Ivan Moody lubi zaskakiwać. Przez lata frontman Five Finger Death Punch sprawiał dużo problemów kolegom z zespołu, co w dużej mierze było spowodowane jego problemami z alkoholem. Ostatnio jednak Ivan ogarnął się, a Five Finger Death Punch na każdym polu zaczęli działać na pełnych obrotach. Regularnie wydawane płyty, trasy i rosnąca popularność – Amerykanie są w gazie, ale Ivan ma już inne marzenia. Jak wyznał, otwierając się przed publicznością podczas ostatniego koncertu Five Finger Death Punch w Denver, chce poświęcić się rodzinie, dla której przez ostatnie lata miał niewiele czasu.
– Chcę coś wam powiedzieć i właściwie nikt jeszcze o tym nie wie – zaczął wokalista. – Przez ostatnie 15 lat podróżowałem po świecie. Widziałem każdy kraj, każde miasto na tej planecie i to przynajmniej dwa razy. Takie są fakty. W tym czasie tęskniłem za dzieciakami, co ci z was, którzy są rodzicami, na pewno doskonale rozumieją. Dziś zawarłem z nimi umowę i zamierzam się tego trzymać. Po tym roku robię jeszcze jeden album z Five Finger Death Punch i odchodzę z muzyki metalowej.
Ivan nie powiedział, że całkowicie rezygnuje z muzyki. Mówiąc o emeryturze, odniósł się jedynie do metalu, co może oznaczać, że planuje inaczej pokierować swoją karierą. Niewykluczone, że muzyk skupi się na contry, na co może wskazywać jego współpraca z reprezentantami tego gatunku, w szczególności Brantleyem Gilbertem, z którym w 2019 r. nagrał cover piosenki „Blue on Black” Kenny’ego Wayne’a Shepherda.
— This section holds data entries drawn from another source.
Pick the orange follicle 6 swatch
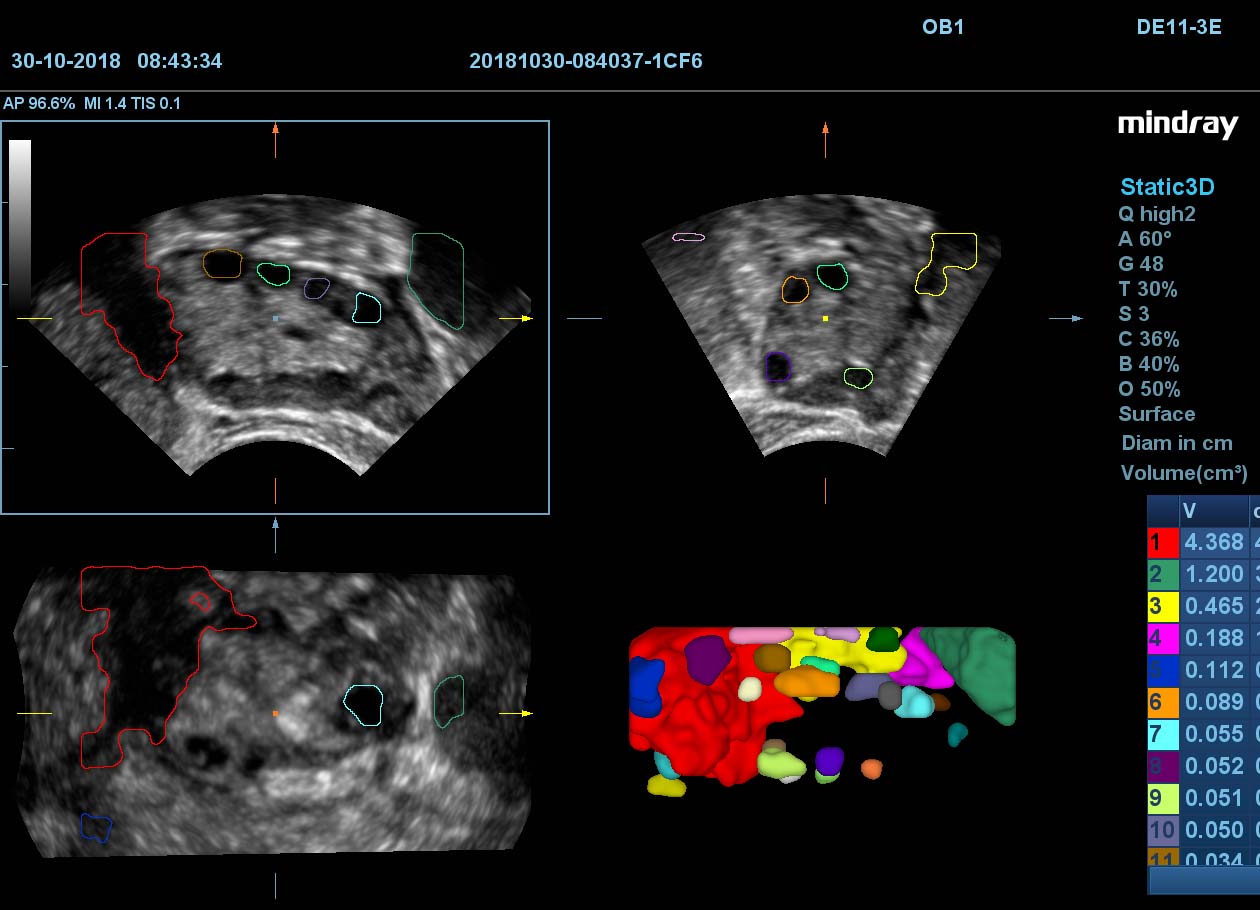This screenshot has width=1260, height=910. pos(1162,702)
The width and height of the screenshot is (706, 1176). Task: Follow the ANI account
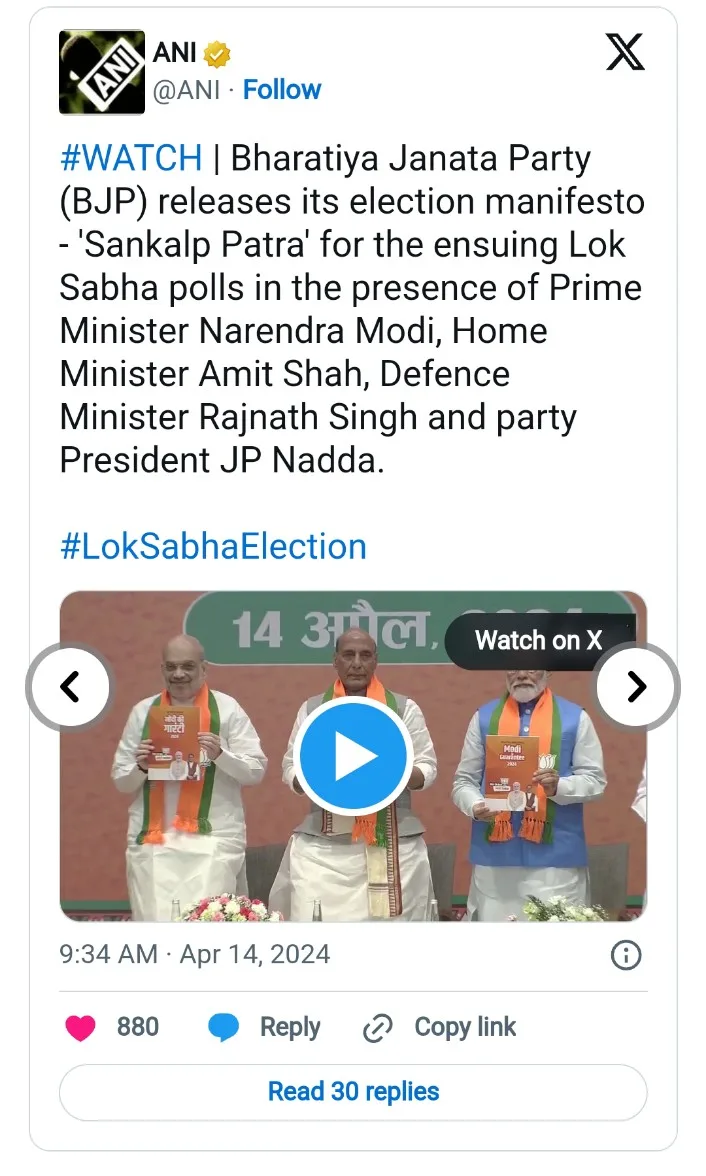tap(282, 90)
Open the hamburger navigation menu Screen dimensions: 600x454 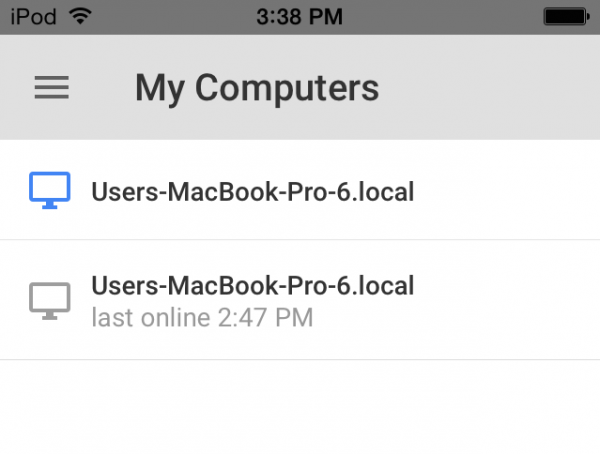coord(52,88)
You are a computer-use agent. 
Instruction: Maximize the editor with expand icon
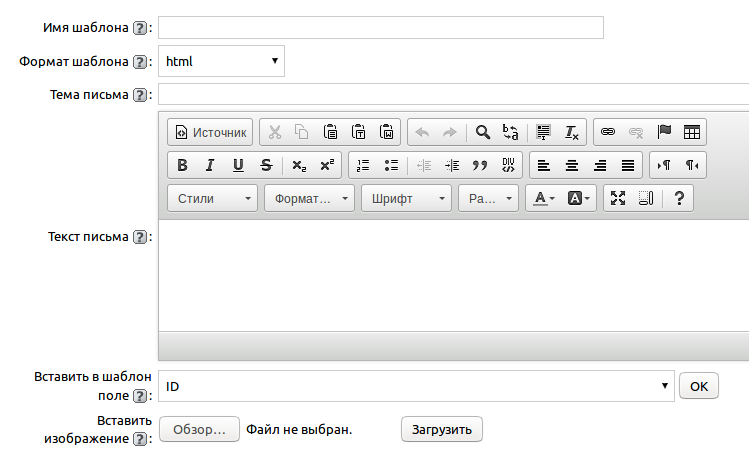[x=618, y=198]
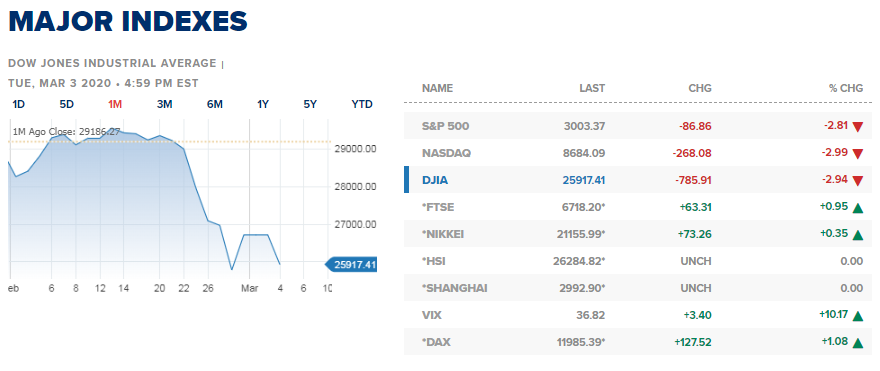880x371 pixels.
Task: Click the green up arrow for FTSE
Action: tap(857, 208)
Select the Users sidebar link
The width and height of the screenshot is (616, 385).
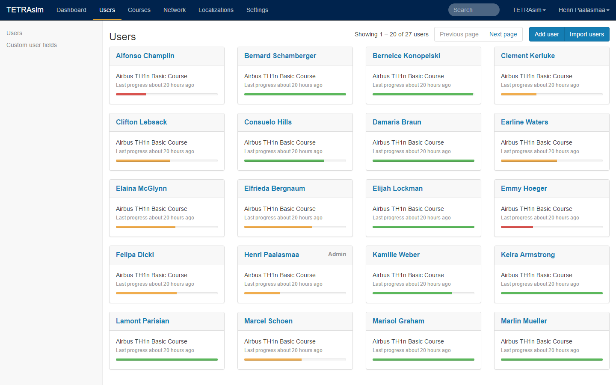point(14,33)
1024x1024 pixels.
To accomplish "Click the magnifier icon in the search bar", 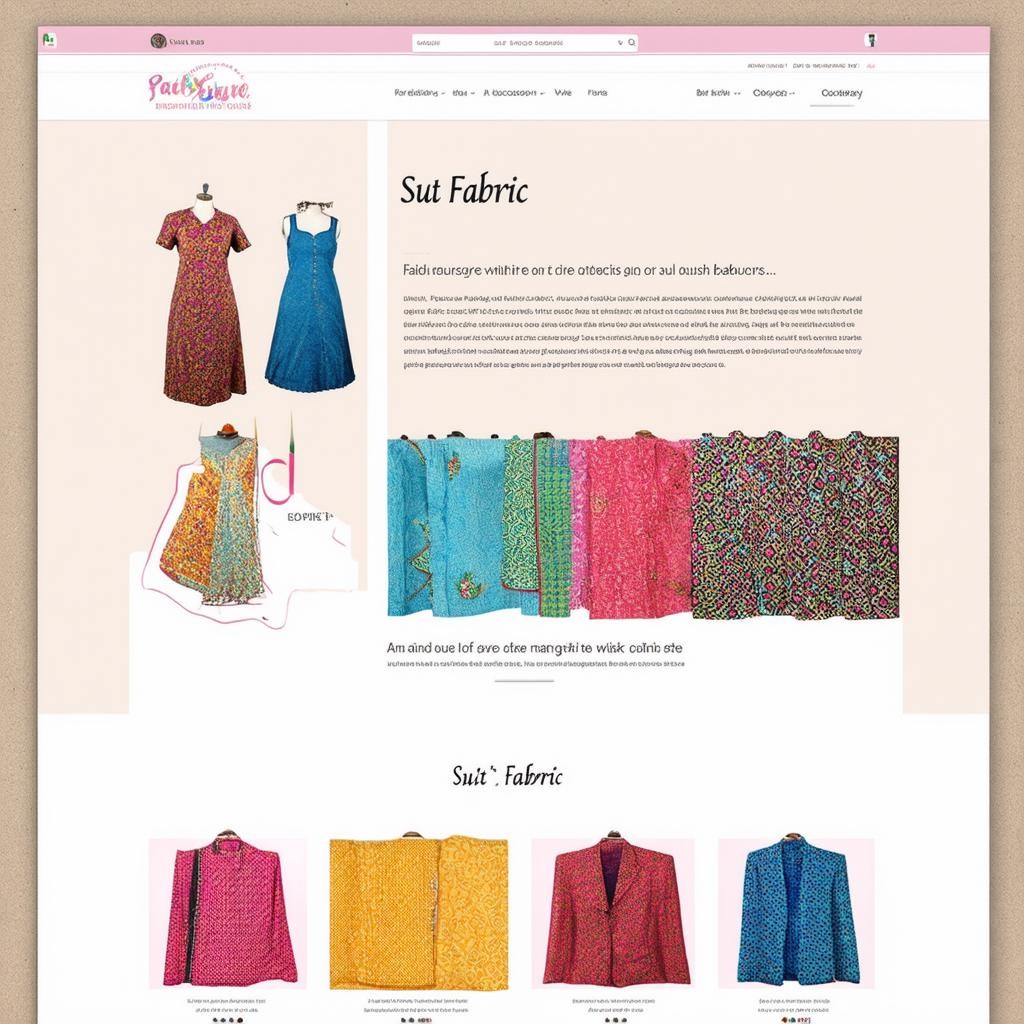I will click(631, 43).
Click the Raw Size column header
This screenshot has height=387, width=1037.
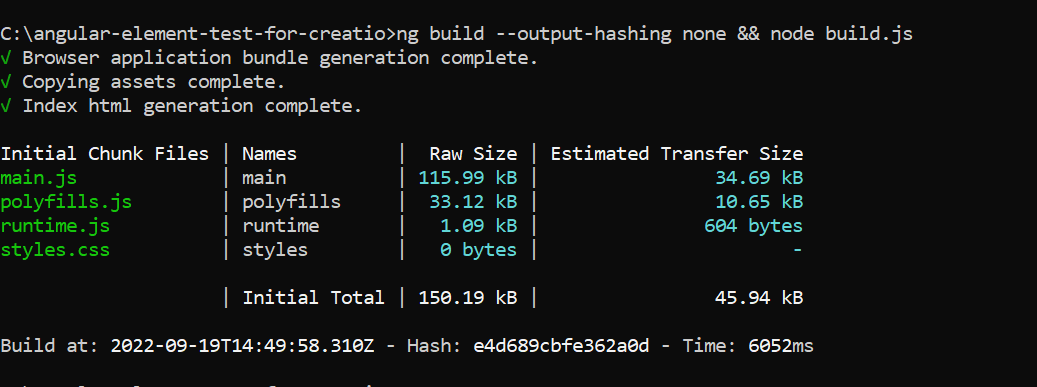[x=473, y=154]
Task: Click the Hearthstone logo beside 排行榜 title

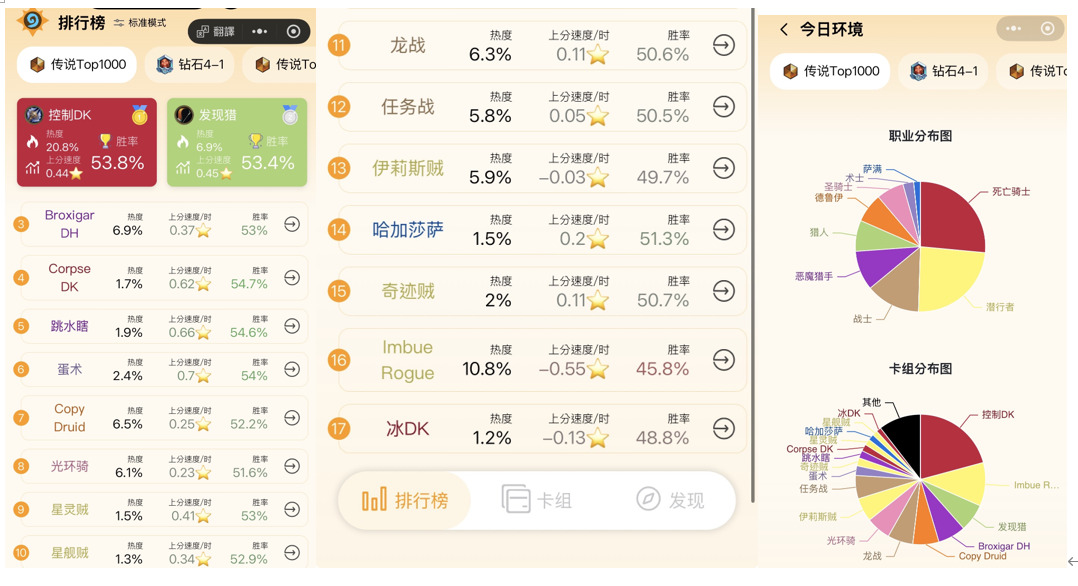Action: [32, 20]
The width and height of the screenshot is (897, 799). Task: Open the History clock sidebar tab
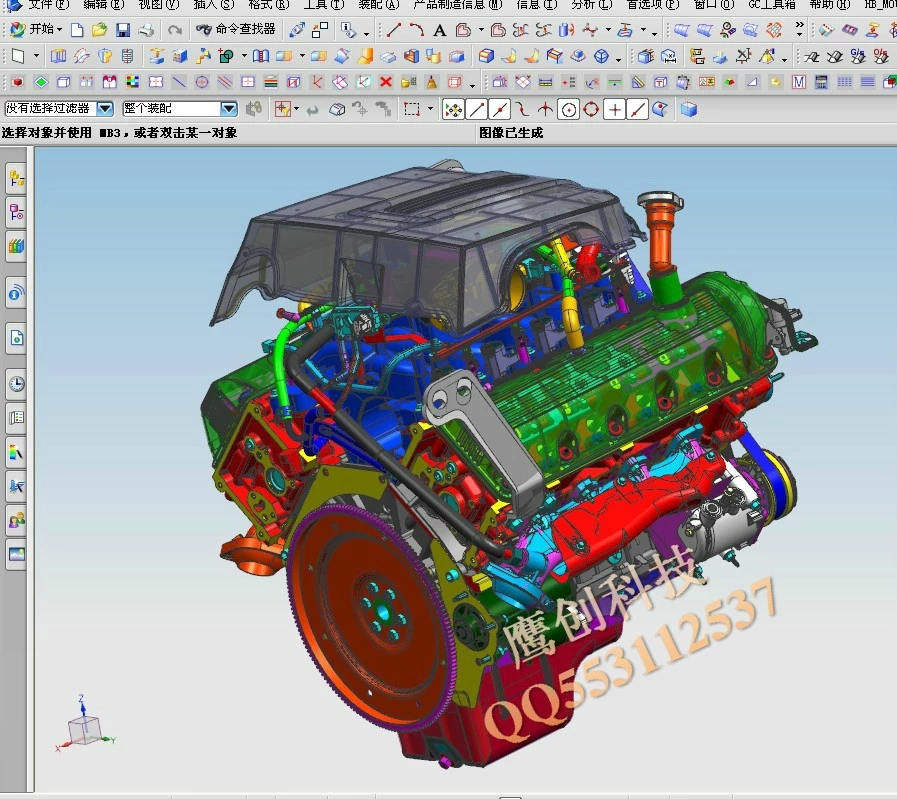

CZYTAJ TEŻ: IVAN MOODY ZAMIENI DWA SWOJE DOMY W OŚRODKI ODWYKOWE
Five Finger Death Punch mają za sobą premierę płyty „AfterLife” wydanej w sierpniu tego roku. Z materiałem z płyty amerykańska kapela wystąpiła w Polsce 6 lipca w Warszawie. Początkowo mieli jej towarzyszyć Hollywood Unded. Ich koncert ostatecznie został jednak odwołany.